Career ed bill vetoed

California students will not be able to to take career classes instead of art or foreign language to earn a diploma. Gov. Arnold Schwarzenegger vetoed the bill. An advocate of vocational education, Schwarzenegger said he was worried the bill would impose new costs on school districts and could require funding of more career academies.

He also vetoed a bill creating “green tech” career academies in high schools using a small surcharge on electricity. The funding source would set a bad precedent, the governor said.

The governor signed a bill requiring kindergartners to turn five by Sept. 1 and creating “transitional” classes for children affected by the switch. The cut-off date has been Dec. 2.

‘Food for Singles’ or French?

California students must take an arts class or a foreign language to graduate from high school, but a bill on the governor’s desk would let students choose a career course instead. The sponsor, Assemblyman Warren Furutani, D-Gardena, hopes the option will engage students who might otherwise drop out.

Common Core, which strongly opposes the idea, looks at Granada High School, where vocational options include:

* Hospitality to “learn grooming and proper work ethic.”

* Fashion Apparel to “learn sewing machine basics.”

* Landscape Design to “grow flowers, ornamental plants and vegetables.”

* Food for Singles to learn culinary “short cuts, new techniques, budgeting their food dollars, and multiple uses of appliances.”

“Education is about more than workforce preparation,” Common Core argues. “It’s about building creativity, wonder, cultural literacy and citizenship, for starters.”

California’s college-prep curriculum includes arts and a foreign language.
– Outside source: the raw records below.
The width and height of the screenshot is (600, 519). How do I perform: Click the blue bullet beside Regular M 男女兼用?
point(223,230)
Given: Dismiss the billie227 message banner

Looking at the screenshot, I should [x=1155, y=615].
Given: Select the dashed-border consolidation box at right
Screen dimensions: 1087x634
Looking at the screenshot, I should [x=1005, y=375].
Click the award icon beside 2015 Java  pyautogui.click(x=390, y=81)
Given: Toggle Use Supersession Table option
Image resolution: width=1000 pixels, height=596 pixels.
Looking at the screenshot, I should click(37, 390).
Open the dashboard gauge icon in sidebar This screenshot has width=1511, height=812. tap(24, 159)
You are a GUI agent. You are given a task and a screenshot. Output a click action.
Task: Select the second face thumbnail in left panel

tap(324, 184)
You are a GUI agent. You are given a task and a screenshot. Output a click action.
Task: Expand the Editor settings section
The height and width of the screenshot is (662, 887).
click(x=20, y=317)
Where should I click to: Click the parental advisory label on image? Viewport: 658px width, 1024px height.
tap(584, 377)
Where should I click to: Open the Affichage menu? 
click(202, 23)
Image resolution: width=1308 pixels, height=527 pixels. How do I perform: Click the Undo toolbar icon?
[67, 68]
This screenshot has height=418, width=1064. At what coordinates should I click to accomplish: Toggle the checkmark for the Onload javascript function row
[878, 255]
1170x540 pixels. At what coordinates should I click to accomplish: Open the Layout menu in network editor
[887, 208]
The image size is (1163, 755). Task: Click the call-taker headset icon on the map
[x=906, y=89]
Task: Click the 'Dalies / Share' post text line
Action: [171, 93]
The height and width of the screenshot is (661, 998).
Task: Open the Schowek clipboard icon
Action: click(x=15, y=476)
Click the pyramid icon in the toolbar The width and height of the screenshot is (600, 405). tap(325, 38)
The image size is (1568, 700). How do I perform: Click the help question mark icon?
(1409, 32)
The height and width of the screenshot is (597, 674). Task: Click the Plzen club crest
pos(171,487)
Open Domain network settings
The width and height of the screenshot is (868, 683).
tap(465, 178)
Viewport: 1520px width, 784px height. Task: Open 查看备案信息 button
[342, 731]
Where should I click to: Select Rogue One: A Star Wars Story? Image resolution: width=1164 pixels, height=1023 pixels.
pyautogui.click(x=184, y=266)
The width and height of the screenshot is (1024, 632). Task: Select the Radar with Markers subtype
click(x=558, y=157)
However, the students who’d prefer “Hospitality” are not planning to apply to a state university.

The problem I see is that the bill includes no funding to develop high-quality  classes that would prepare students for real careers, most of which will require some additional training at a community college or in an apprenticeship program. Potential drop-outs might be motivated by Cooking for Chefs. It’s hard to believe anyone sees Food for Singles as a reason to stay in school.

College and career readiness is the new norm

According to Achieve’s new Closing the Expectations Gap report, aligning high school graduation requirements with college and career readiness is the new norm.  State leaders began the drive five years ago. Now, of course, President Obama wants all states to adopt new college- and career-ready standards in reading and math.

Getting real-er

More states are linking academic standards and graduation requirements to what students will need to succeed in college and careers, reports Achieve in Closing the Expectations Gap. In addition, more states are adopting assessments rigorous enough to measure whether students are preparing for college and career demands. “P-20″ data systems that track students from preschool through college also are spreading.